Behind one of the doors dotted along the Wanaka Arts Centre’s main corridor is a work in progress.
Local artist Anna Priluka works from the small room, creating intricate works of art.
Each creation is planned and researched, right down to the natural history behind the many tiny ecosystems which feature in her works.
Priluka, who recently secured herself a place at Hullabaloo Art Space in Cromwell, said her creations focused on the “easily overlooked things” that could be missed by a naked eye.
Tiny subjects such as bugs are her forte.
Using traditional botanical and natural history illustrations as a starting point, each artwork relies on a range of sources – from ecological surveys and botanical identification manuals, to recipes and gardening books, she said.
Her works were “species lists made visual”.
In a time of worldwide environmental change, her artworks focused on the local and often overlooked – “the diminutive that disappears before we even notice it”.
“They seek to celebrate the wonderful diversity and beautiful strangeness of New Zealand’s natural environment, while at the same time reminding us of the fragility that is inherent in such complex, interdependent systems.”
Priluka, who moved to New Zealand from Melbourne more than 10 years ago, has also turned her artistic focus to food ecosystems in recent times.
One of those works, intricately crafted on a piece of A4 paper, is a creation which depicts all the ingredients required for a green chicken curry.
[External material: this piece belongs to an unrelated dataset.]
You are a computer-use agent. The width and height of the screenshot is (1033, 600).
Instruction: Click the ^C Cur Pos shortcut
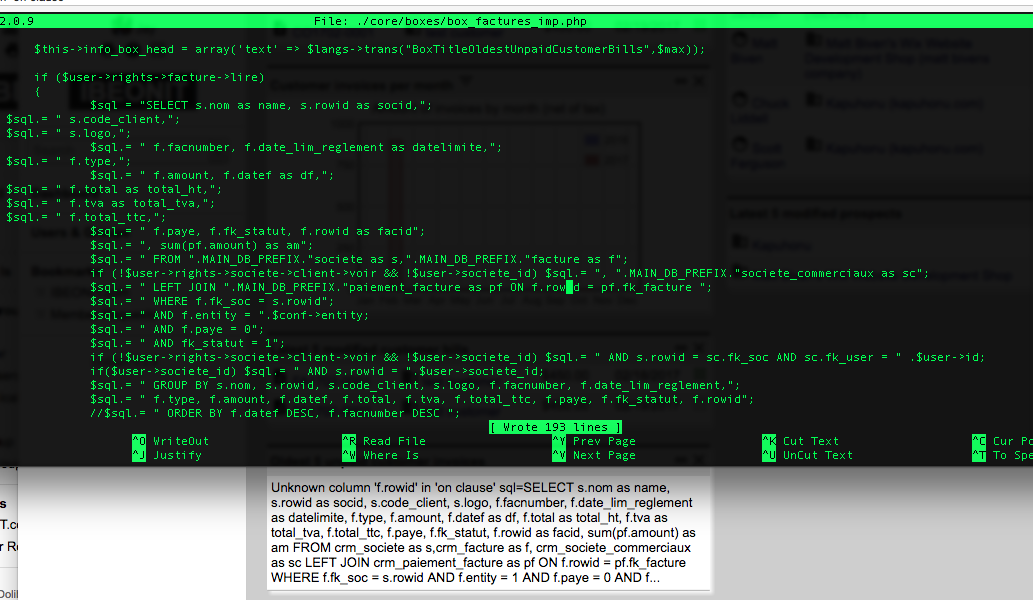(x=1002, y=441)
Although Priluka specialises in painting – mainly acrylic or water colour on paper – she also enjoys print-making and weaving.
“I just love it,” she said, of the many mediums she specialises in.
Art had “always” been a part of her life since childhood.
Priluka, who grew up in rural Melbourne, spent her younger years surrounded by native plants and animals.
She studied print-making at Australia’s Southern Cross University in her early 20s, before moving to New Zealand.
Priluka studied ecology at Lincoln University, where she became “more and more interested” in painting the ecosystems that were used as part of her studies.
“Eventually, I moved to Dunedin to finish my BVA [bachelor of visual arts] at the Dunedin School of Arts, but ecological studies are still an important element in my practice,” she said.
Priluka, who has been living in Wanaka for the past five years, recently joined Hullabaloo Art Space in Cromwell, where many of her works are on display.